It may even be a negative to be rich when you join.

First, you do have to invest a lot of your own money to be a true partner into the fund. But it’s OK. It’s not quite as big of a deal as it sounds.

When you join a VC firm as a partner, you do have to make a large “capital contribution” to the fund, likely of millions of dollars in a large fund — spread out over 10+ years.

But, usually, one way or another, if it’s a well-established fund, you can fund that contribution via specialized loans, or from your salary (fees), or other ways. Your true out-of-pocket here often isn’t that big in established funds.

And often, the senior partners will cover your “capital commitment” in part for you (often, as part of keeping some of the gains in funds where they are no longer all that active).

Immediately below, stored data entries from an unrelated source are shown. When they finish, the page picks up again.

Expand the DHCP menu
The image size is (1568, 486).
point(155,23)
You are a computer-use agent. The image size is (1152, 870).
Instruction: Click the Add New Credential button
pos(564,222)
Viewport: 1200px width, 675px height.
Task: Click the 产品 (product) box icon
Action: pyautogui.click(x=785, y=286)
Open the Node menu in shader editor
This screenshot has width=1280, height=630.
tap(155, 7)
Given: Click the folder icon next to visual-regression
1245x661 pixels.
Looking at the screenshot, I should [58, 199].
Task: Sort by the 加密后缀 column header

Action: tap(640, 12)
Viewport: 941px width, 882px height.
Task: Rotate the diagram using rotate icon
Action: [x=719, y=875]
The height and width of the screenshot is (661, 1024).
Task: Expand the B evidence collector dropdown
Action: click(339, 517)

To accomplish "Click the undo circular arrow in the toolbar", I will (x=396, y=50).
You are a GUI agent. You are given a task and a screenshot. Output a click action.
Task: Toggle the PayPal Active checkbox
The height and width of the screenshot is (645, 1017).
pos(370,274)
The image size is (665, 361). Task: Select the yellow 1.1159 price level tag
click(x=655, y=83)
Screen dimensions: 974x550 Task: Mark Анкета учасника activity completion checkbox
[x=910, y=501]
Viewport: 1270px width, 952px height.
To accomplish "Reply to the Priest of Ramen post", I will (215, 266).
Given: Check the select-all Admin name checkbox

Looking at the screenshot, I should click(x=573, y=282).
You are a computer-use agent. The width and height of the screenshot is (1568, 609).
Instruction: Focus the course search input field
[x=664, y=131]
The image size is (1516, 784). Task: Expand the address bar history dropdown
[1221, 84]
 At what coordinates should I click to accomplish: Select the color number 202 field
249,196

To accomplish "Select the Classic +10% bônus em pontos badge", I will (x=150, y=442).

No one is going to ask you to go broke to join an established, sizeable venture firm. No one. Period.

Now in small funds, you can easily get upside down in the short term — often this “capital contribution” can exceed your salary and fees, and you can go negative or close to it. My current salary at SaaStr Fund is effectively $0 on a net basis, and my capital contribution was pretty large, relatively speaking.

But in large funds, you’ll take out more than you put in. It works itself out.

Second, being truly rich can disalign interests.

If you are too rich, the returns from VC may not be good enough or worth the time. And VC isn’t >that< fun. It’s a lot of work to be a true general partner.

Imagine a $100m fund that does 2x with 4 partners each with 20% interest in the carry, or “gains” (the other 20% is spread among others).

That $100m fund does 2x net, or grows into $200m. But over 10 years. 2x isn’t amazing. But it is better than most funds. It is Top 25% results.

The partners all keep 20% of the gains, or $20m in total ($100m gains x 20%). Each partner has a 20% stake in that 20%, or $4m each ($20m x 20% to each partner) paid out later, over 10+ years. Once and if those liquidity events finally come.

Over 10+ years, that’s $400k per year per partner in annualized gains on a 2x $100m fund, which is decent results on a not-tiny fund.

If you are truly rich, is it worth the hassle for $400k a year + your salary? No. And even that $400k has to wait until you have IPOs and acquisitions. It may never even come.

For this reason, some LPs (the folks that give VCs money to invest) get a little nervous about general partners that are too rich. They know they may check out.

Yes, big funds can make a lot more money than my math above. And also, if you raise say 3 funds over 9 years … that math triples (and the timeline lengthens).

But even just one fund takes time. 10+ years. Of endless meetings. Of LP pitches. Of board meeting after board meeting after board meeting.

You can scale up the math and see Really Rich People may not see the full appeal in venture.

So VC is a very, very good job. And pretty darn cushy (although stressful — you are judged every single day on your results).

But being a super-successful founder?

Much harder. But much better.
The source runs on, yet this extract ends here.